We were at the shops and as we were getting out of the car, a woman getting out of the car next to us kept looking at him through her car windows as she was getting her stuff out of the car.

We got talking about it. For me, I've never really been an "ogler" of men (is that a word?  ) but he often gets women looking at him - he is a handsome guy 

He says I'm not like those women that ogle. He says I am a "good girl."

A question...

Is being considered a "good girl" a compliment? Does it have any hidden negative connotations?

I've recently been seeking affirmation of his feelings for me and have noticed he never really talks of me as a sexual being. As in, he finds me hot, or fit, or gorgeous, or sexy. He says I'm beautiful, but never anything more than that IYSWIM. I'm wondering if I've touched upon something I don't really want to think is true: ie that he loves me but doesn't fancy me.

Any feedback welcomed!


----------



## CandieGirl (Apr 27, 2011)

Hmmm....one thing I noticed about my husband is how 'prudish' he became after we got married. Like if I'm vulgar or act dirty with him, he will say "Sweetie! You're my WIFE!" as in his 'wife' shouldn't be acting that way. Make sense? I'm not isulted by it, as I've been anythig but a 'good girl' type  And I don't ogle men, either. I find that tasteless.


----------



## heartsbeating (May 2, 2011)

I wouldn't equate ogling to sexy or something in the positive sense.


How about though, flirting in those kinds of moments. He mentions you're a "good girl"......maybe you could lean in close, tell him you can't wait to get home and show him just how good you can be. Then lick his neck for good measure.


----------



## costa200 (Jun 27, 2012)

> Is being considered a "good girl" a compliment?


From your husband? Yes it is. It means he trusts you not to behave like that woman was... 

Regarding the other issue of his attraction or lack of it, this observation wasn't related to that i think. And it is unlikely that your husband's opinion would rise if you saw you behave in any other way not fitting with the "good girl" status.
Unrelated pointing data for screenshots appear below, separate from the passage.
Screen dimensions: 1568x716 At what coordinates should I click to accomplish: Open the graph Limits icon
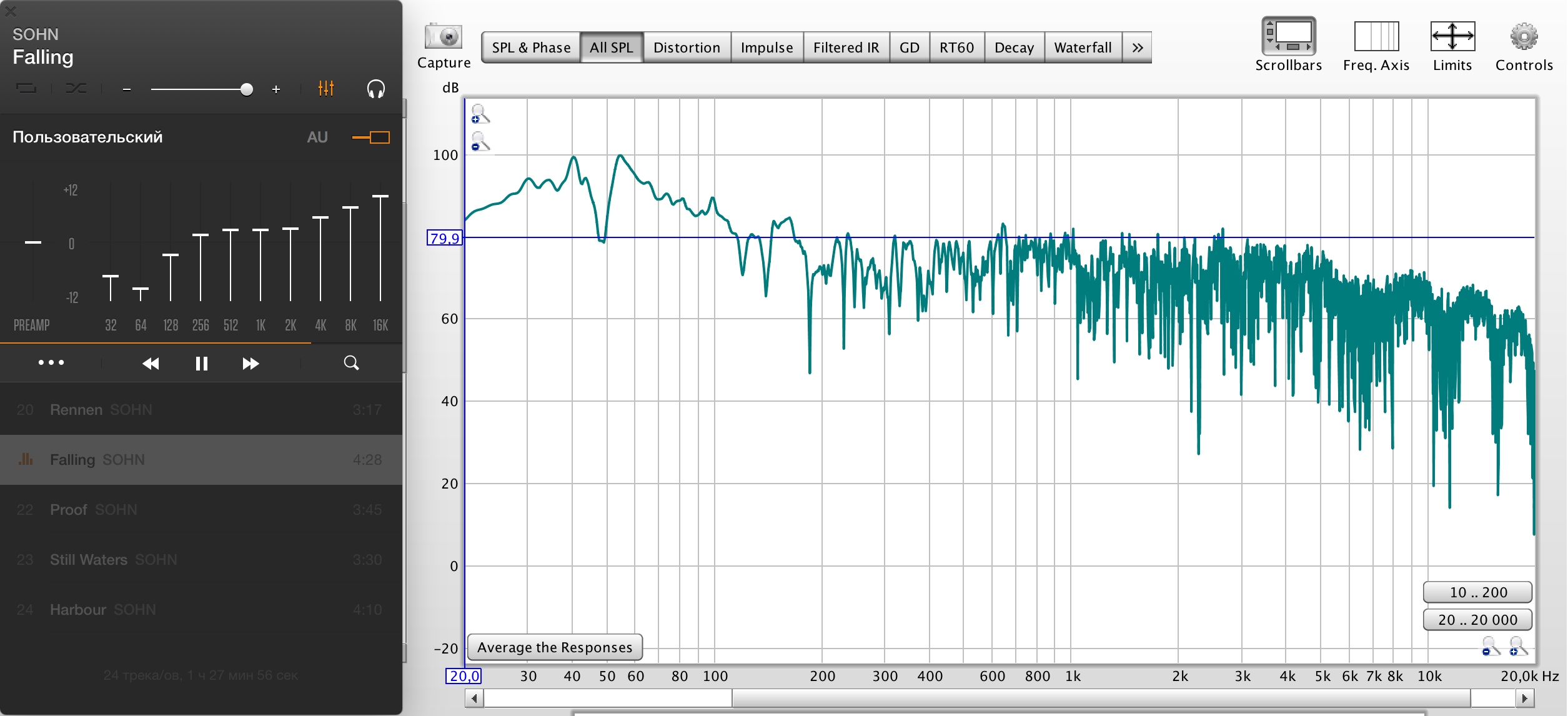coord(1452,37)
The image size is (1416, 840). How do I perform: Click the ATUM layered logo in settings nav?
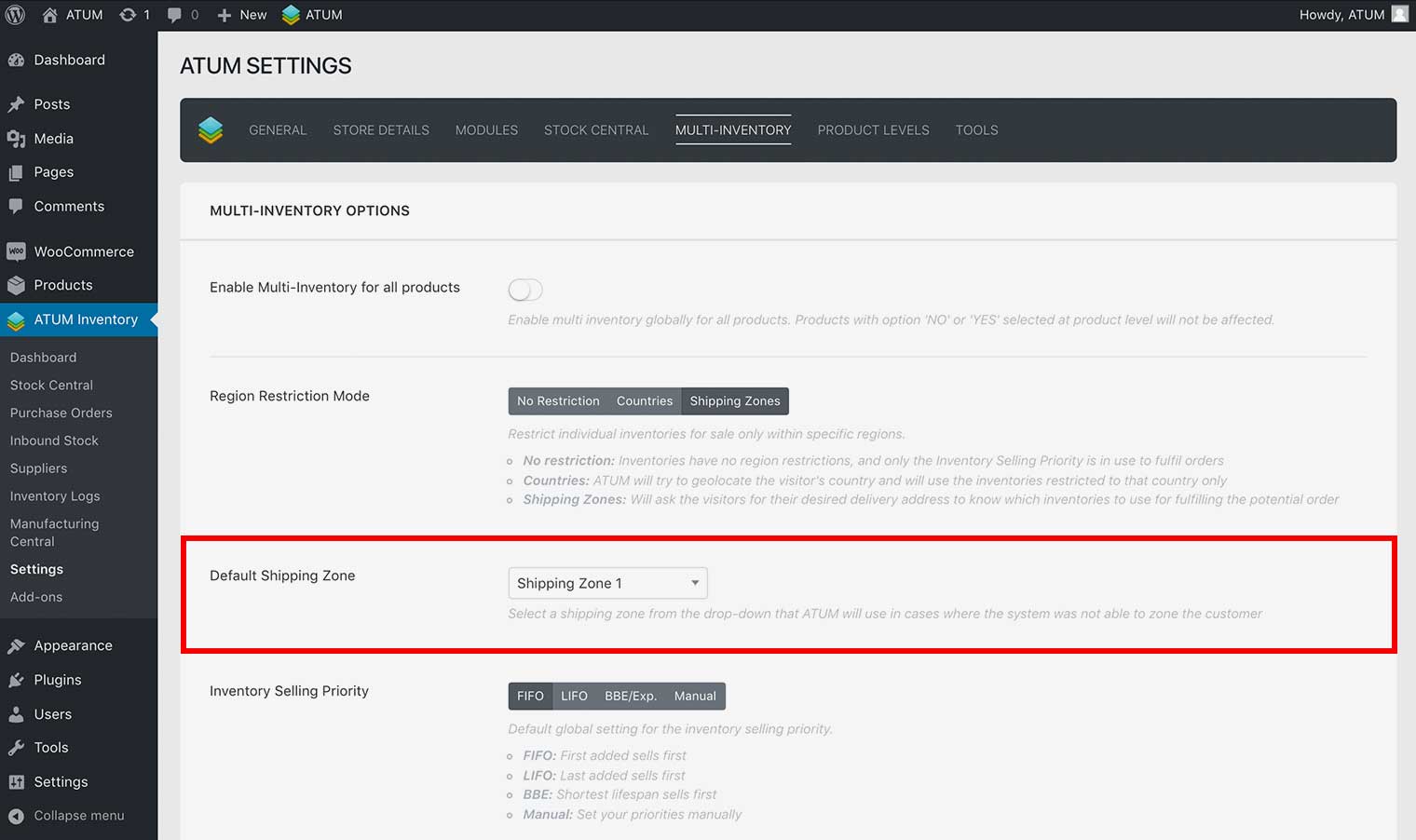click(x=211, y=130)
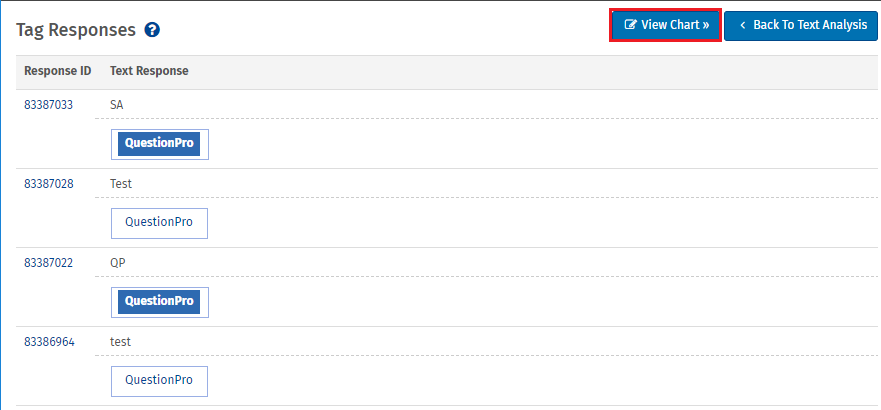Viewport: 881px width, 410px height.
Task: Open the View Chart button
Action: 666,25
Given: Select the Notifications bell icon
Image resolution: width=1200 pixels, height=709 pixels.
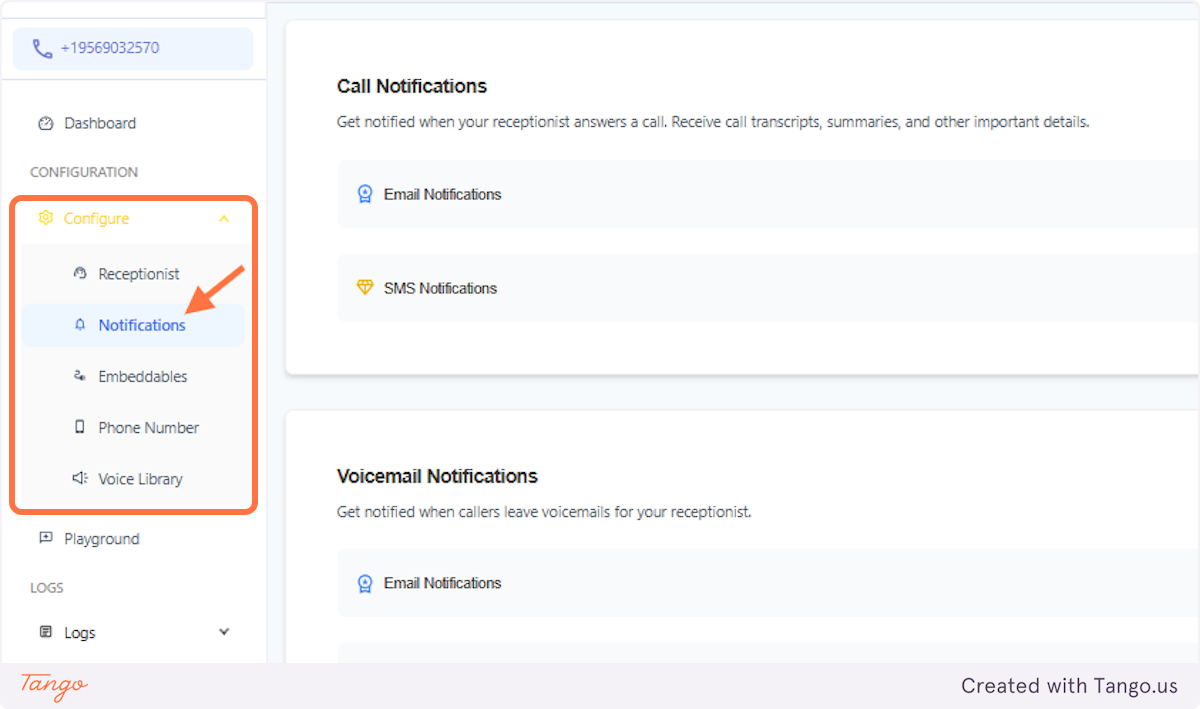Looking at the screenshot, I should click(79, 325).
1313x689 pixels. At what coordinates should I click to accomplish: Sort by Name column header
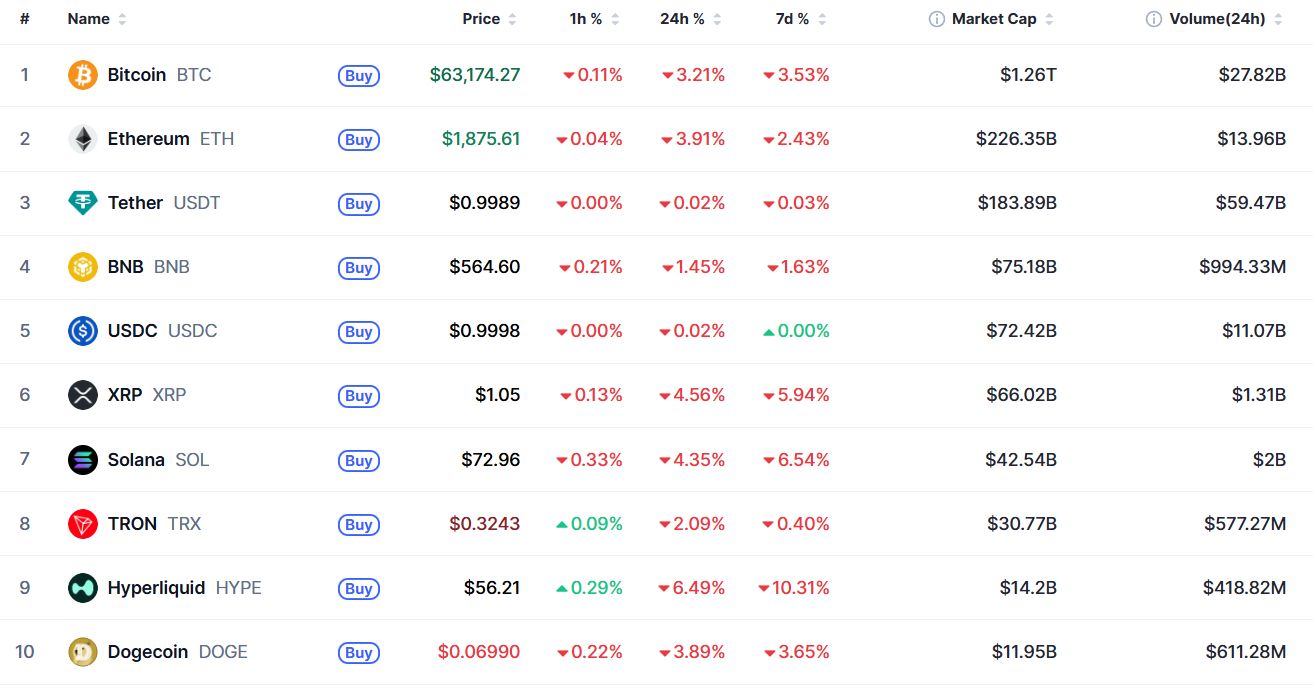click(x=97, y=19)
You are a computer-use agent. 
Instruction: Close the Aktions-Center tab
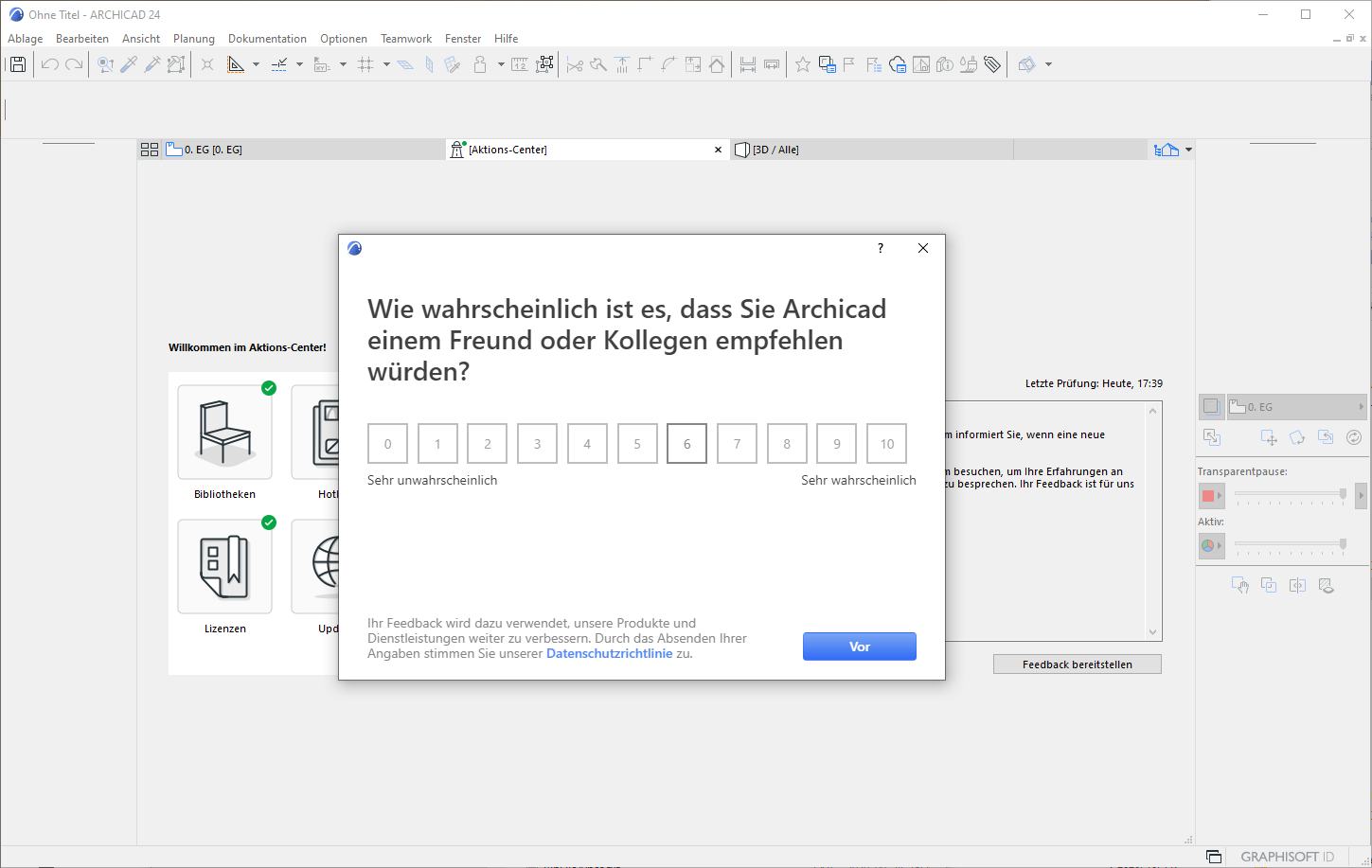[x=718, y=150]
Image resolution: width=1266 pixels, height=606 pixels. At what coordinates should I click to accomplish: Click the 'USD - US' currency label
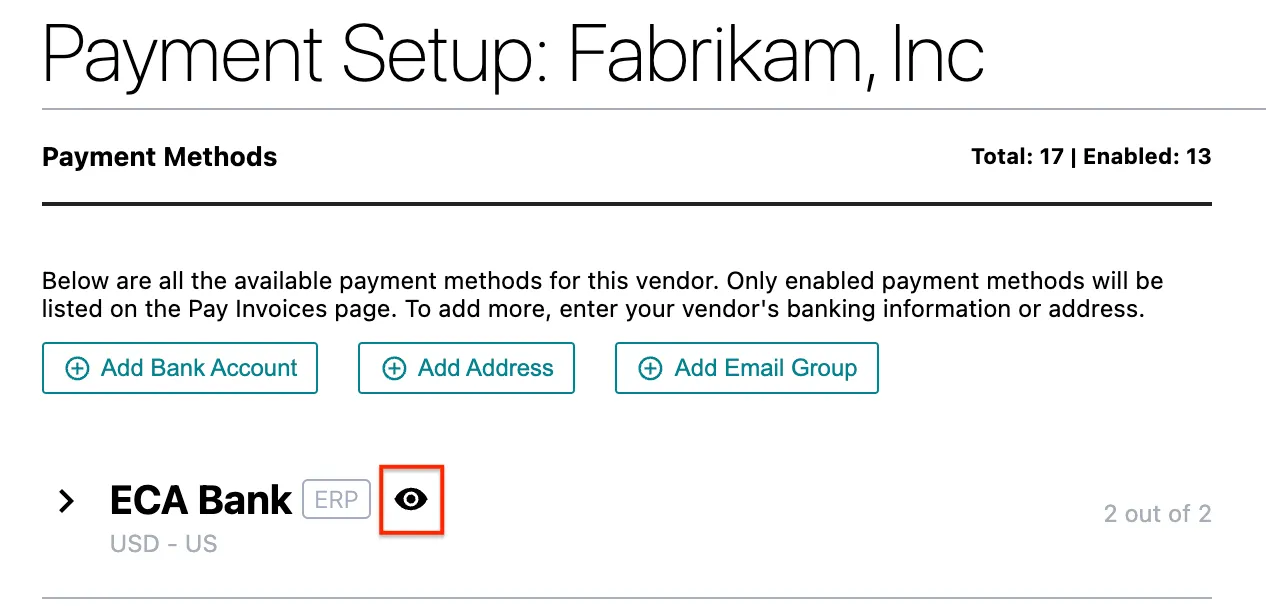pos(164,545)
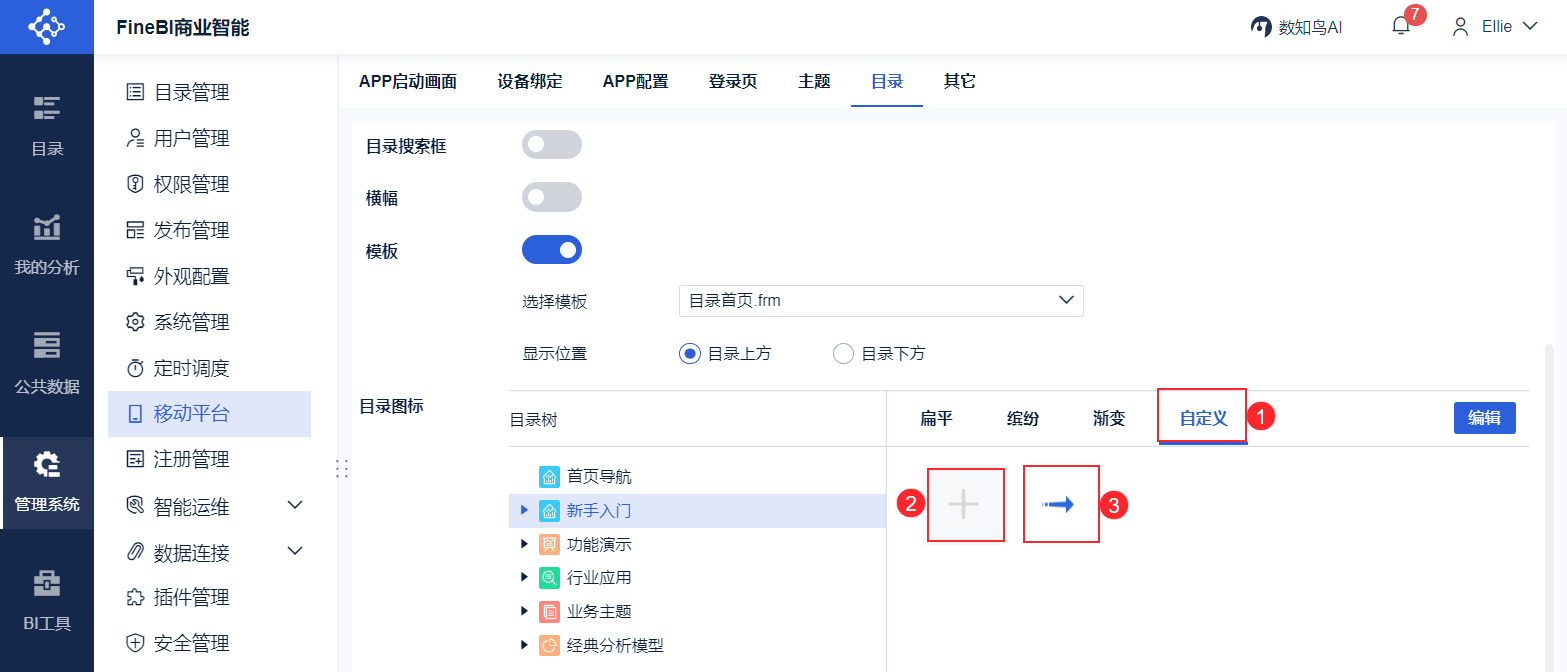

> How about though, flirting in those kinds of moments. He mentions you're a "good girl"......maybe you could lean in close, tell him you can't wait to get home and show him just how good you can be. Then lick his neck for good measure.


How catwoman of you...


----------



## Entropy3000 (May 11, 2011)

It was a compliment.

But as the song goes, we want a lady on the street and a freak in the bed.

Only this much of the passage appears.